Xymon Mailing List Archive search

xymon_4.3.0-RC1: possible lost alerts

list Henrik Størner
Mon, 14 Feb 2011 10:00:38 +0000 (UTC)
Message-Id: <ijaug6$9ov$user-e356fad9864f@xymon.invalid>

In <user-f44f191b2358@xymon.invalid> Dominique Frise <user-78ab6673b600@xymon.invalid> writes:
I think I found a bug in xymond_alert.c.
Lets say there is a page msg for hostA.serviceA and this alert will not 
be processed immediately because of this part of code:
   816                  /*
   817                   * When a burst of alerts happen, we get lots of alert messages
   818                   * coming in quickly.
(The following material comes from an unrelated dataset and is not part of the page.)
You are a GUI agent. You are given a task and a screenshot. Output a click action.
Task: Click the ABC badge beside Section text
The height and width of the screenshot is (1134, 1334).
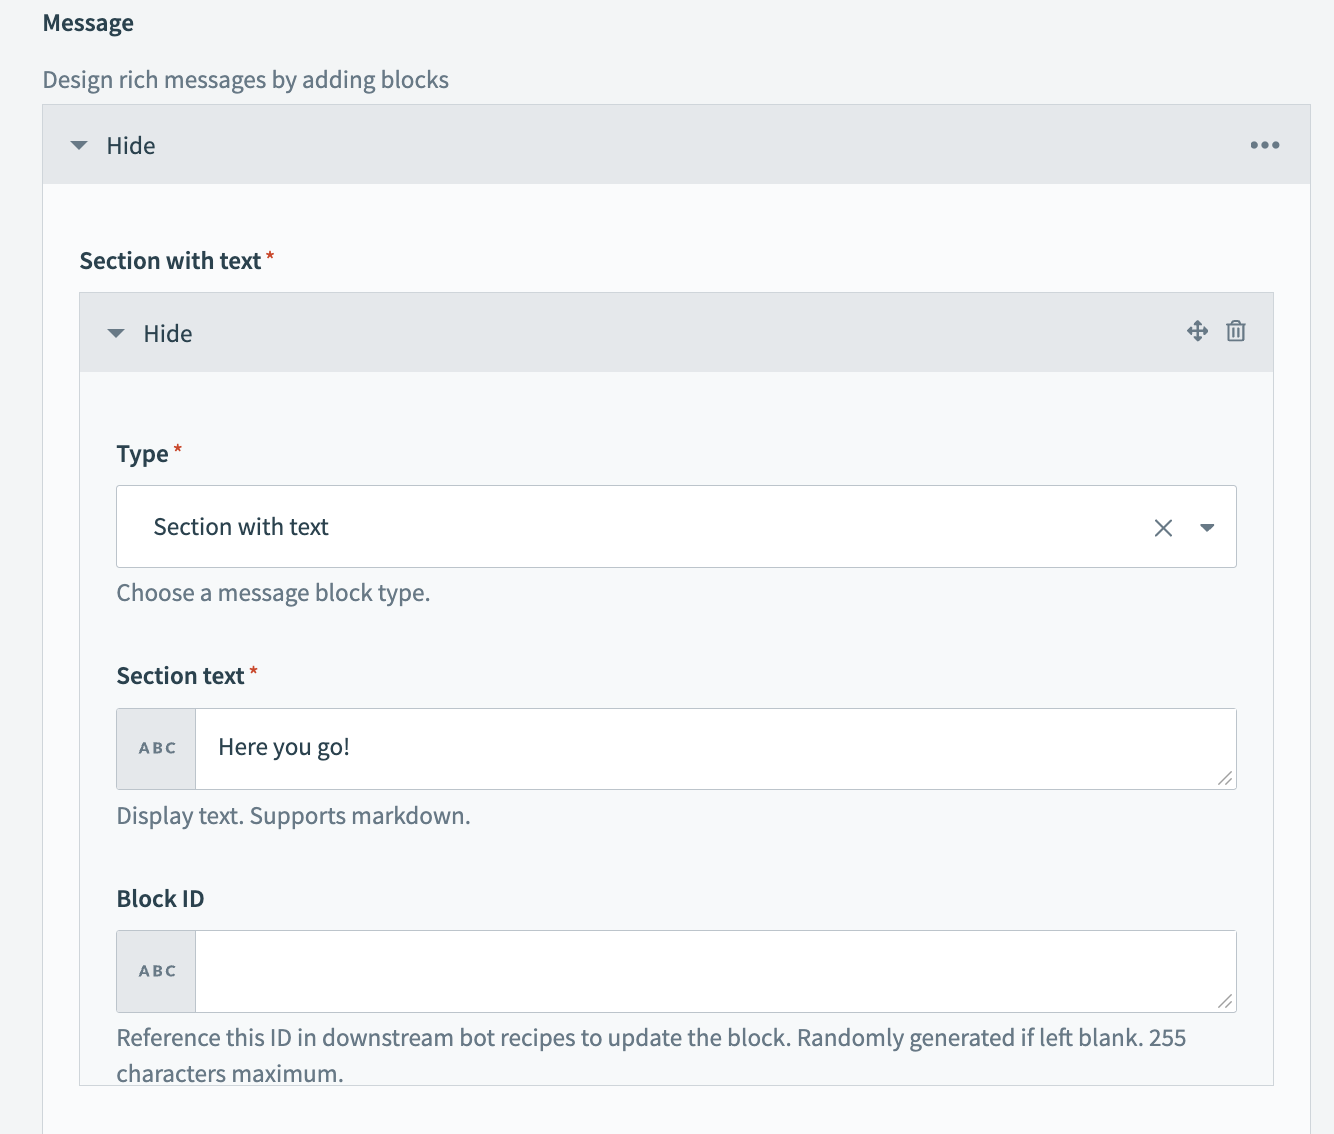[x=157, y=749]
So lets handle them in bunches and only
   819                   * do the full alert handling once every 10 secs - that lets us
   820                   * combine a bunch of alerts into one transmission process.
   821                   */
   822                  if (nowtimer < (lastxmit+10)) continue;
   823                  lastxmit = nowtimer;
The main loop will then wait for a new msg from xymond (Want msg <num>, 
startpos... etc).
Now if the next msg is a page recovery from the same hostA.serviceA,
the next processing of the active alerts (for loop) will then cleanup 
the alert for hostA.serviceA without sending any alert.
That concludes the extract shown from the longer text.